È difficile distinguere, a partire da queste immagini, chi è l’attore e chi il «detenuto», chi fotografa da chi è fotografato, lo spazio teatrale del fuori e quello del dentro. Un intreccio che rovescia il canone della rappresentazione a tutto tondo rimettendo al centro quelle «vite degli uomini infami» magistralmente ricordateci anche da Michel Foucault. Quest’ultimo, infatti, nella restituzione che ci ha fornito di vite che «sopravvivono solo per il fatto di essersi scontrate con un potere determinato ad annientarle o a cancellarle» insiste moltissimo su quale «ordine del discorso» usare per raccontare le stesse e – sempre ne La vita degli uomini infami– ci insegna che persino i poteri atti a governare queste vite si sono trasformati passando da «una vecchia teatralità artificiale e maldestra», comunque riconoscibile, ad un linguaggio basato sulla neutralità e sull’osservazione, senza più coinvolgimento, senza più relazione. Le trascrizioni, o se vogliamo traduzioni, della struttura narrativa di opere classiche come l’Otello o la Tempesta rintracciabili in questo libro sono altresì portatrici di questo intreccio. Non sono pensate o quantomeno riportate come una sceneggiatura, una trama oggettiva, ma sono già all’interno del perimetro relazionale con queste vite, con questi corpi. Come se le opere stesse venissero direttamente da lì, anziché dalla drammaturgia.
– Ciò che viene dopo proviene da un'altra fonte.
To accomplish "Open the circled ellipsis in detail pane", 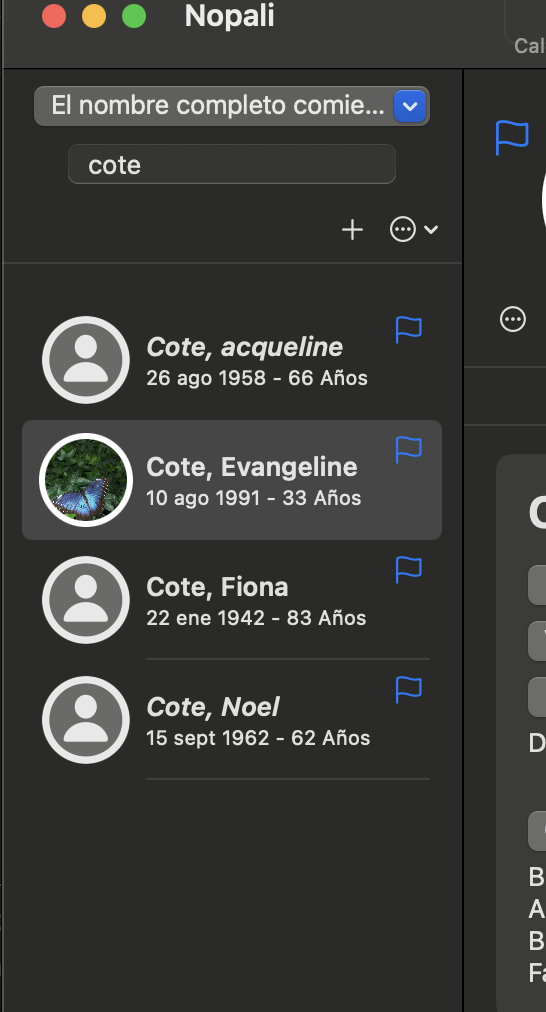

Come se fossero già, esse stesse, nelle trame profonde di queste biografie.
Sempre più spesso, in una società come la nostra, il teatro, la fotografia e le arti in genere diventano forme linguistiche residuali rispetto alla parola politica o a quella accademica, spesso utilizzate solo per citazioni o per rafforzare metaforicamente i concetti provenienti da altri statuti disciplinari. Oppure restano imbrigliate all’interno del proprio ambiente, senza grandi connessioni con la stessa politica e la società. Eppure ciò che pare dirimente, all’interno di questo contesto prestazionale nel quale siamo collocati, è proprio quel bisogno, meglio sarebbe dire desiderio, di reintrecciare mondi e linguaggi tenendo al centro la dimensione del corpo e del soggetto. Questo libro compie questo gesto, assume le sembianze di un sassolino che scardina le dicotomie, rompe i canoni linguistici, mescola i saperi e restituisce quella necessità di recuperare il senso del possibile e dell’imprevisto. In altre parole fa del carcere e delle vite che lo attraversano un’opera viva.